Retinal tears can occur due to posterior vitreous detachments (see section on “flashes and floaters”), or other factors such as: retinal thinning disorders like “lattice degeneration” of the retina”, blunt trauma to the eye, and high nearsightedness (myopia). Retinal tears are very treatable and once treated are no longer a risk for detachment. Symptoms of a “shower of floaters” where hundreds of tiny dark spots are acutely perceived are common with retinal tears. The multitude of spots is actually blood cells that have leaked into the vitreous due to a break in tiny retinal blood vessels associated with the retinal tear.

Retinal Detachment

Retinal detachment is a condition where the retina separates from its connection to the deeper layers of the eye. When a detachment occurs the blood supply to the retina is compromised and the retinal cells eventually die with associated loss of vision. Depending on the location of the detachment, a person may loose only peripheral (side) vision, central vision (with “macular detachment”), or in the worst cases there can be a total loss of vision if the entire retina is detached. Early diagnosis and appropriate treatment is absolutely critical to preserving vision in cases of retinal detachment.

Signs and Symptoms Posterior Vitreous Detachment (PVD)

Sudden onset of a single or a few floaters. Typically web-like in shape. Possibly associated with some peripheral light flashes, which represent the more solid vitreous component “bumping” into the retina. The flashes commonly go away after a day or so as the vitreous moves forward. Peripheral vision is generally not affected, vision generally is clear, and there is no pain felt. If you experience these symptoms you must be evaluated immediately to rule out an associated retinal tear.

Retinal Break (tear or hole): Sudden onset of a “shower of floaters”. Hundreds of tiny dark spots will be seen. Flashes are common and typically persistent due to the torn retina being stimulated by the traction of the vitreous. If not associated with detachment, then peripheral vision will be normal. Only macula retinal holes are associated with loss of central vision. If you experience theses symptoms you must be evaluated immediately.

Treatment involves the use of a retinal laser or a Cryo (freezing) probe to seal the break in the retina and prevent secondary retinal detachment.

Retinal Detachment (RD): Loss of peripheral vision, as if a dark, blurry curtain was progressing from the side. Since most RD’s are associated with breaks in the retina, the “shower of floaters” is also a common symptom as well. If the macula is affected then central vision may be very blurry as well. This is a true ocular emergency and must be seen the same day. New surgical methods have made the treatment of retinal detachments highly successful. The key however still remains early diagnosis and treatment.

Risk factors include:

  • Nearsightedness (Myopia)
  • Blunt eye trauma
  • Peripheral retinal degenerations (lattice, snail track, etc.)
  • Diabetic retinopathy (proliferative form)
  • Cataract surgery
  • Capsulotomy laser treatment (YAG) following cataract surgery

LASIK and other refractive eye surgeries used to treat nearsightedness (Myopia) only reshapes the surface of the cornea.
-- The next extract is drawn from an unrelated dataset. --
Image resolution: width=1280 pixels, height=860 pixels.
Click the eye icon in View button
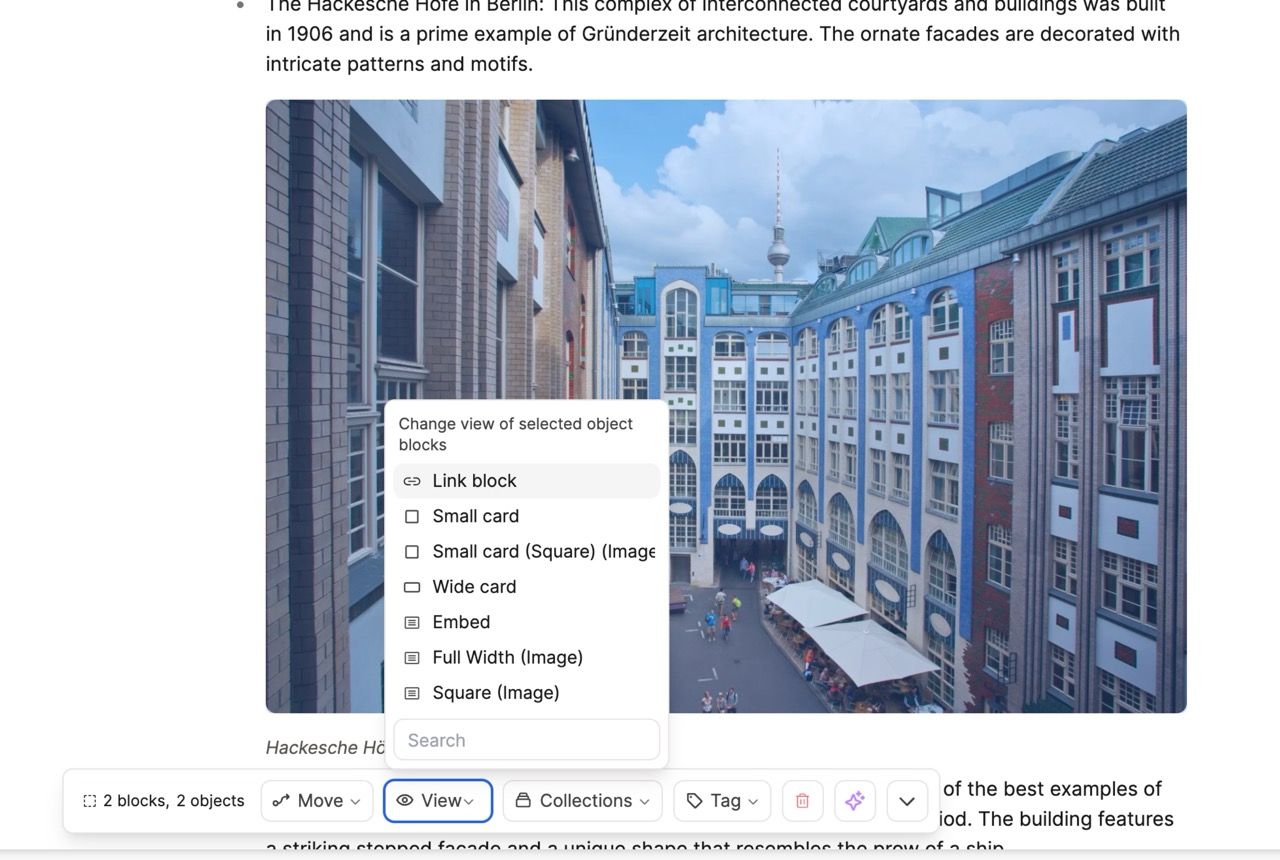405,801
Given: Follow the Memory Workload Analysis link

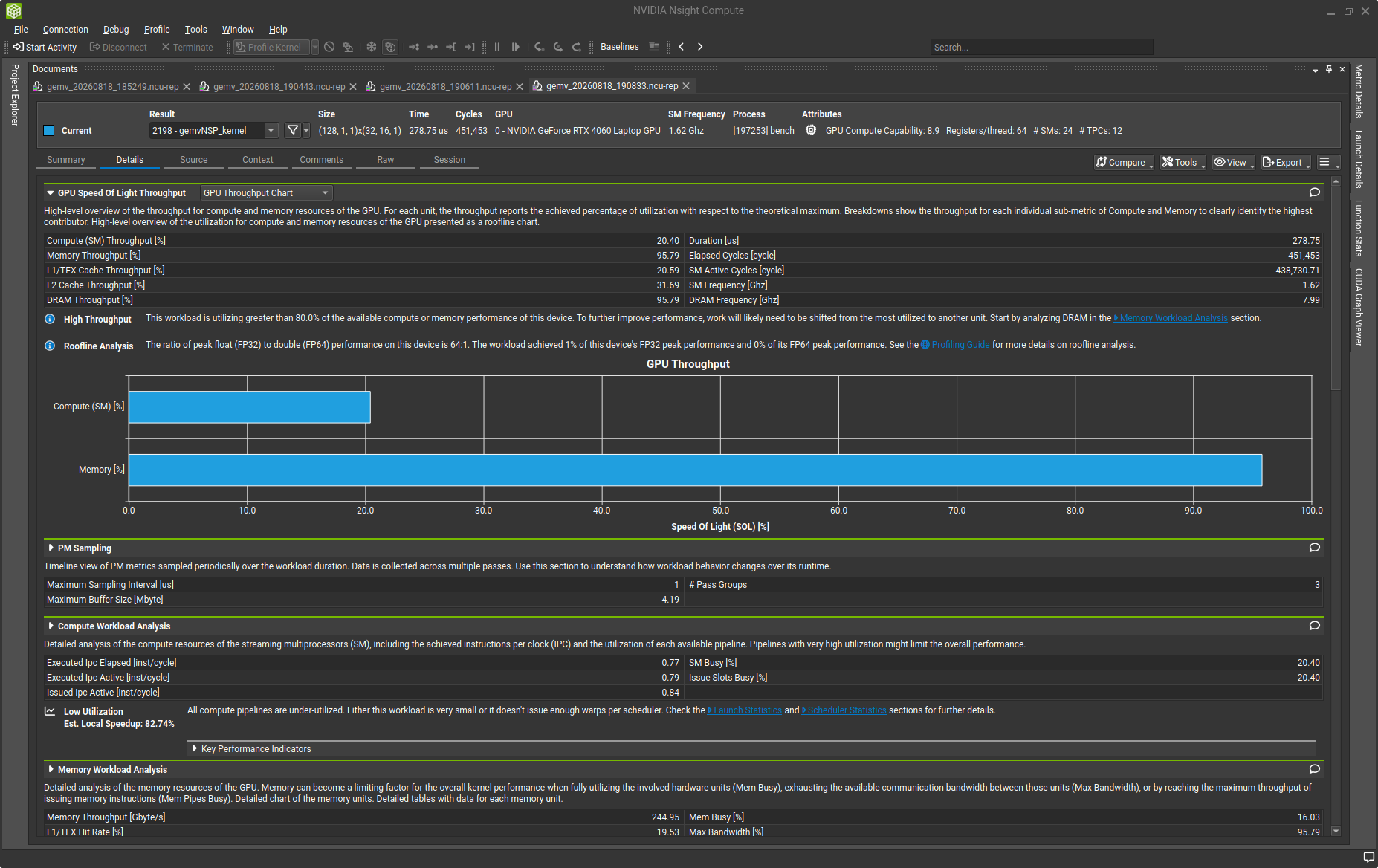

They have no effect on the back of the eye. Nearsighted eyes are at higher risk for retinal tears and detachments due to the longer axial length and secondary retinal thinning that occurs. Following LASIK, etc, these factors remain the same. Therefore, if you have had LASIK or other refractive eye surgeries, keep in mind that your retina is still just as nearsighted as before the surgery. You are still at the same risk level for retina problems and as such should have annual eye health examinations (including retinal examinations) even if your vision without glasses is 20/20!